Fox wins on fees dispute, but Cablevision succeeds in one goal: getting lawmakers to notice
By most measures, Fox won its bitter battle with Cablevision on the fees it charges to retransmit programs. But even though Cablevision isn’t happy with the final terms of its contract, it succeeded in one goal: getting federal lawmakers to notice.
Senator John Kerry (D-Mass.) still thinks there needs to be a legislative fix. The Federal Communications Commission's chairman, Julius Genachowski agrees.
On Sunday, Kerry commended Cablevision and Fox for ending their two-week contract impasse that left 3 million Cablevision subscribers in New York and New Jersey without signals to watch the World Series and other programs on Fox stations.
But he said the long negotiations impasse showed just how bad the increasingly contentious battles between broadcasters and paid television distributors (cable and satellite services) have become. Broadcasters are asking for more money and communications laws, experts say, favor their position. That’s led to a record number of television blackouts this year as a result of contract disputes.
“What I know is that this system is broken, and I think we're all better off if we have a dialogue about systemic reform and modernizing the law rather than just jumping into the fray and getting involved in each conflict in isolation,” Kerry said in a statement.
Of course the passage of legislation reforms may be harder after the Nov. 2 election, if Republicans grab more seats, as expected.

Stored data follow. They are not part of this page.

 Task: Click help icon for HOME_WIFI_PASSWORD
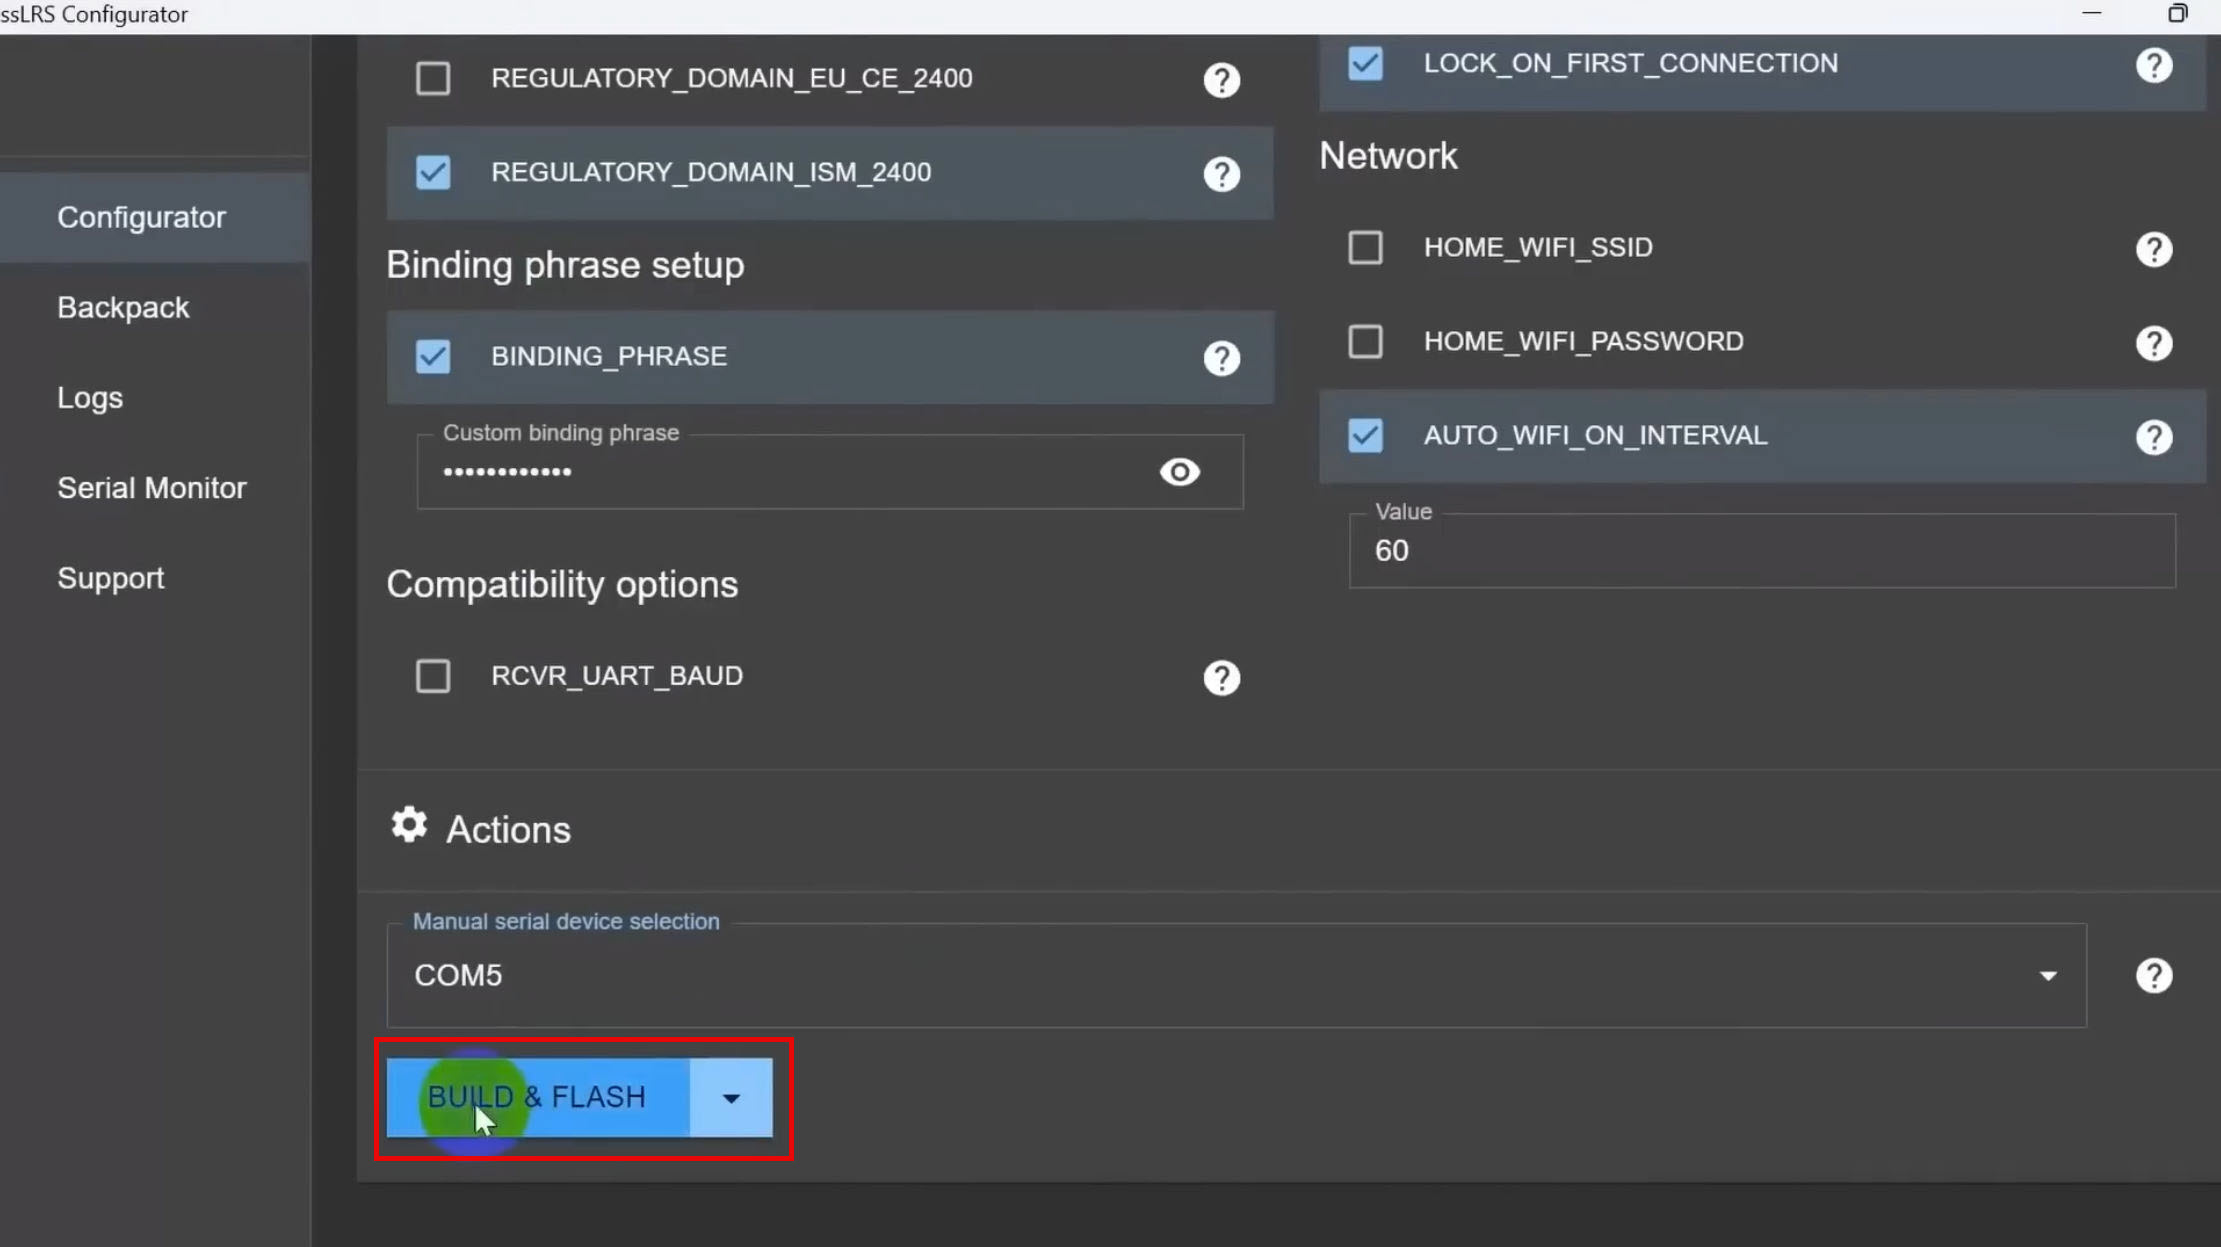point(2153,343)
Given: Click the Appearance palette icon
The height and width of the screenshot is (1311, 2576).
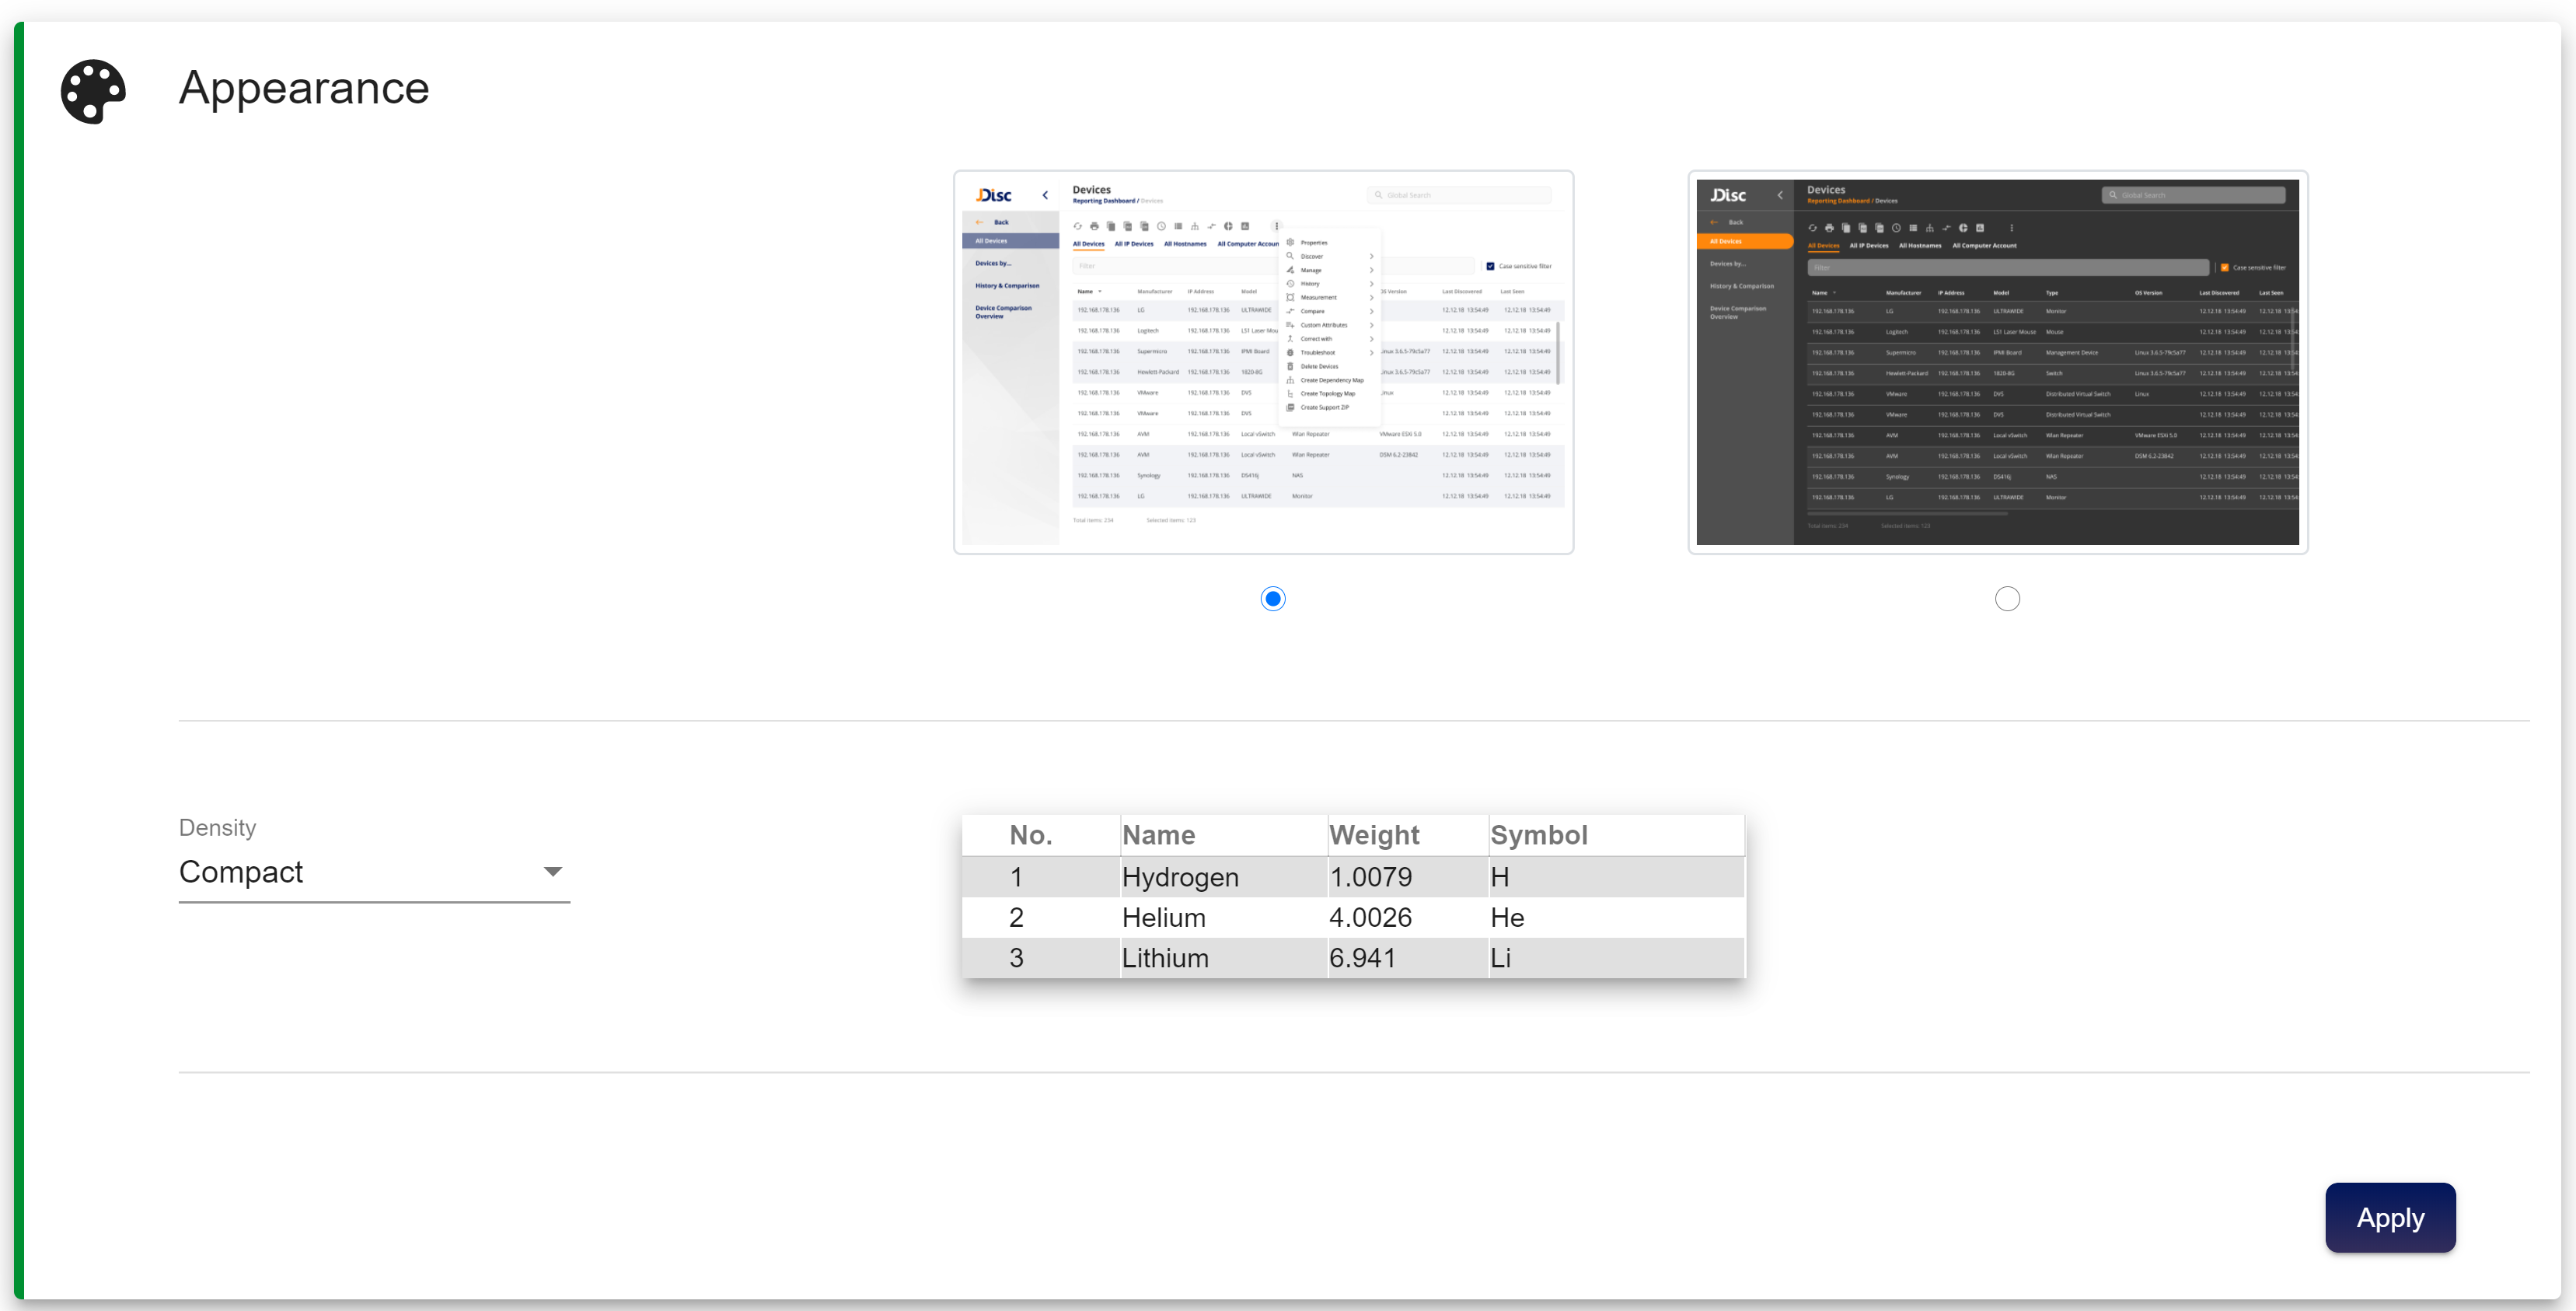Looking at the screenshot, I should [93, 91].
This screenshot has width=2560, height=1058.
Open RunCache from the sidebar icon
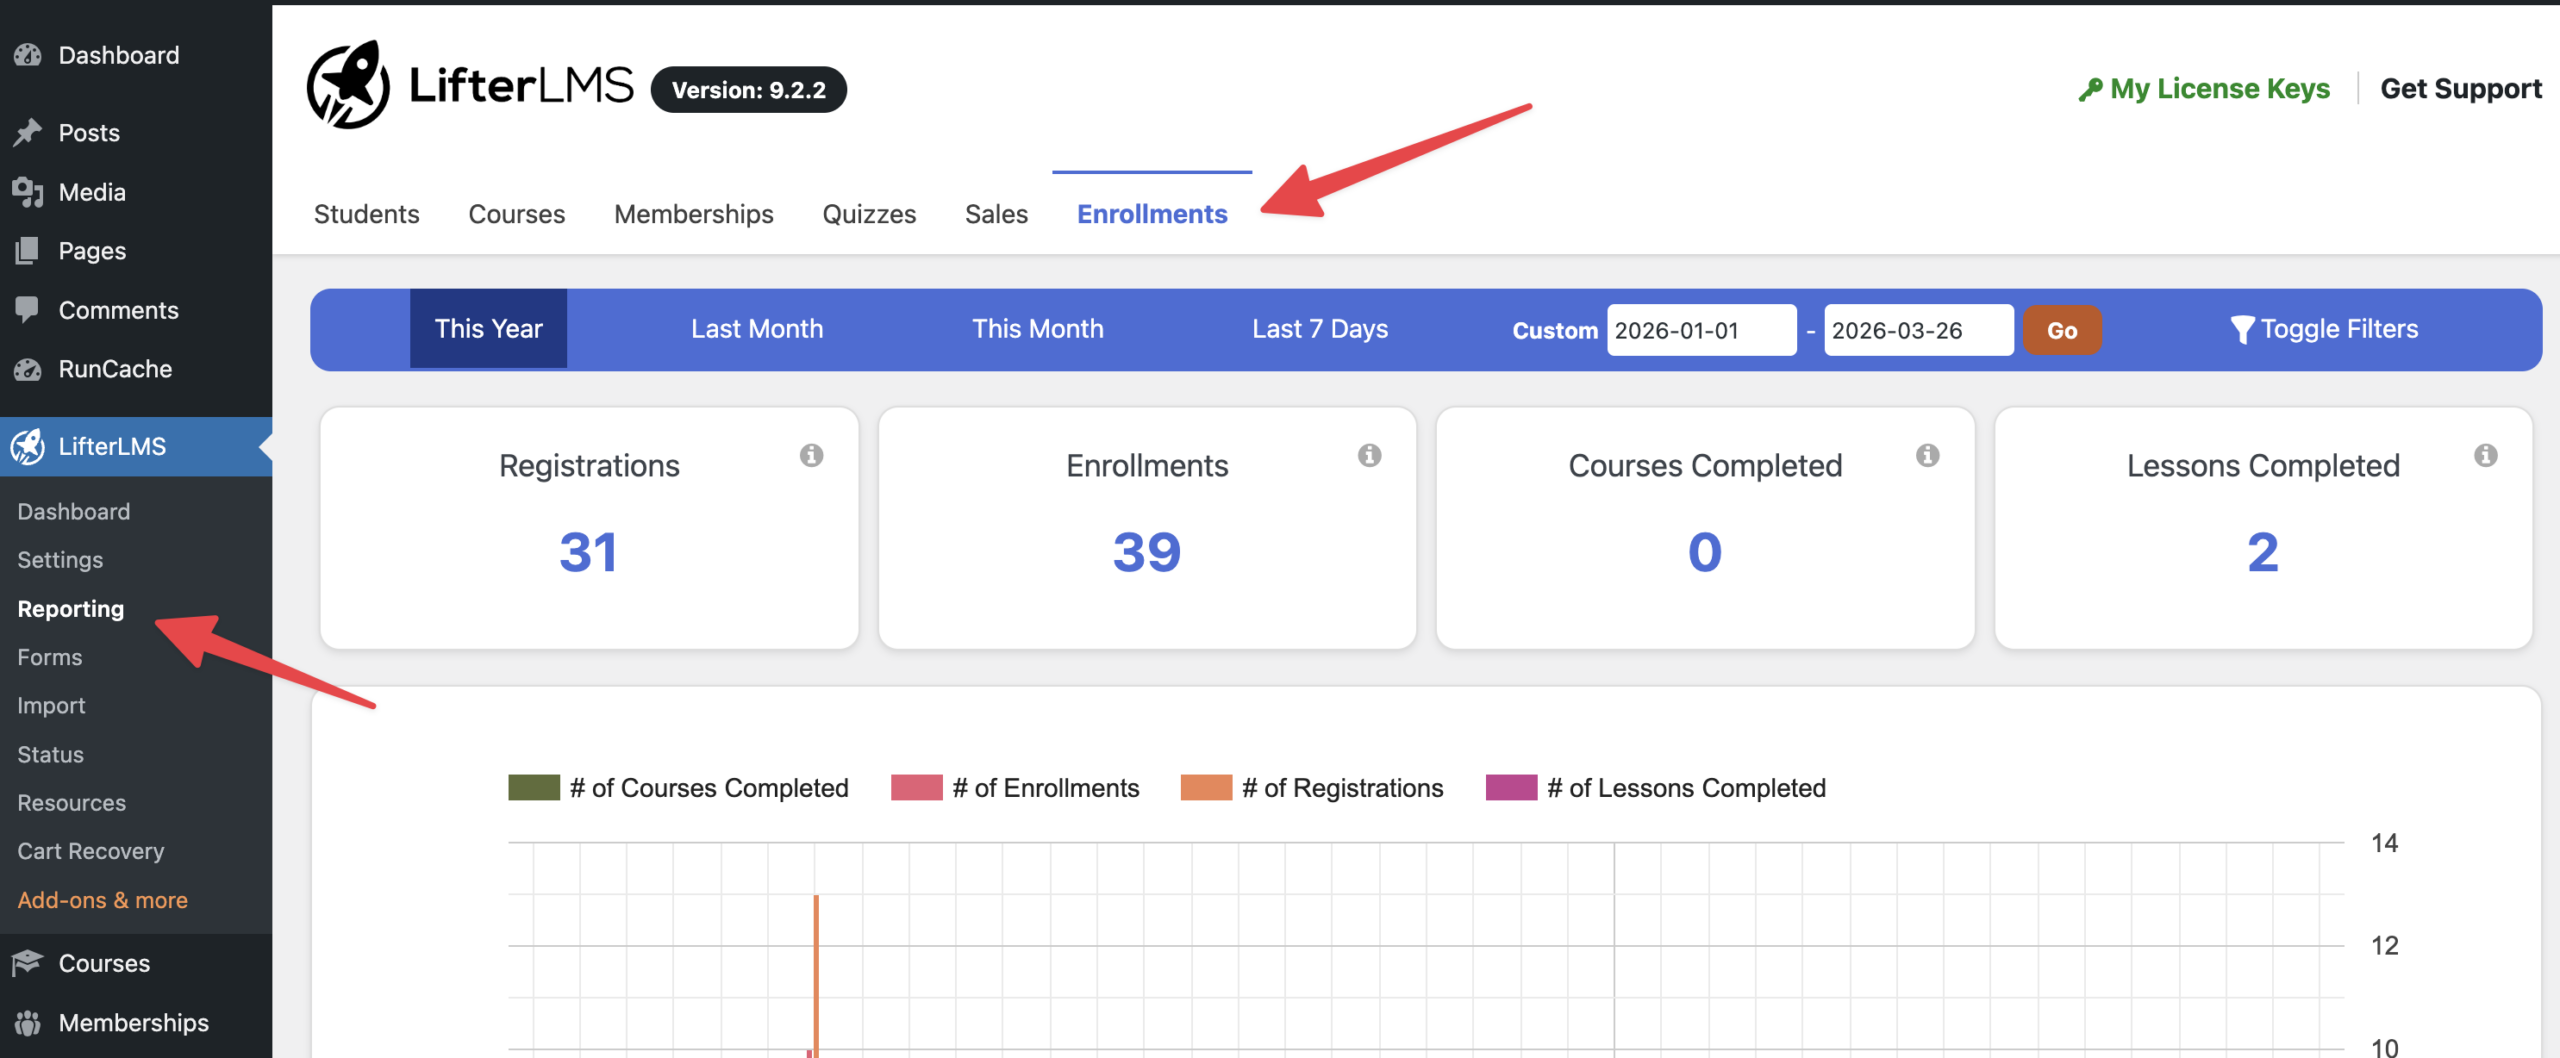coord(29,368)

B last Friday, Genachowski emphasized in a letter to Kerry that the agency's hands are tied and that an update to retransmission laws may be needed.
"I agree that it is time for Congress to revisit the current retransmission law and assess whether changes in the marketplace call for new tools to strike the appropriate balance of private negotiations and consumer protection," he wrote. "Such tools might include, for example, mandatory mediation and binding arbitration."
Cablevision and Fox wouldn’t disclose details of their agreement last Saturday, even though Cablevision had earlier said in press releases that Fox was demanding $150 million, more than double its previous contract.
And Cablevision blamed the FCC for staying on the sidelines during its contract negotiations. It said last Saturday that it ended up paying an “unfair price for multiple channels of its programming including many in which our customers have little or no interest,” according to a statement by Cablevision.
Sanford & Bernstein analyst Craig Moffett wrote in a recent report that broadcasters have better bargaining positions in such negotiations and Cablevision knew it going it. Afterall, its viewers won’t be angry with Fox for its blackout, but it may leave Cablevision for competitors. But knowing each negotiation was growing increasingly intense, Cablevision was aiming for regulatory reform and was “taking one for the team.”
Dozens of lawmakers called for reforms to communications laws so that the FCC could intervene directly into negotiations. Kerry introduced a draft bill that would keep broadcast signals operating during disputes and assign the Federal Communications Commission as a referee to determine if talks are fair and honest. Though after the Nov. 2 elections, such a bill could be harder to pass with a stronger makeup in the Senate and House by Republicans.
Aside from criticizing the companies last week, the FCC said that its hands were tied.
"Under the present system, the FCC has very few tools with which to protect consumers' interests," Genachowski said in his letter to Kerry. "Current law does not give the agency the tools necessary to prevent service disruptions."
The FCC suggested ways for Cablevision viewers to get Fox content from competitors.
“Telling consumers to switch providers is no solution with broadcasters using the same extortion tactics over and over again,” the American Television Alliance, a group representing cable companies, independent programmers and consumer groups, said in a statement.
Public advocacy group, Public Knowledge, criticized the FCC for its inaction. It argues that any legal questions about its authority to intervene in retransmission disputes is overshadowed by its role to protect consumers who are losing access to television programming during contract spats.
Public Knowledge spokesman Art Brodsky said that last March the FCC raised the idea reforming rules on its own role in such disputes but hasn’t followed up.
“Consumers shouldn’t have been held hostage while the discussions went on,” Brodsky said. “Kerry sets a timetable for getting things done.”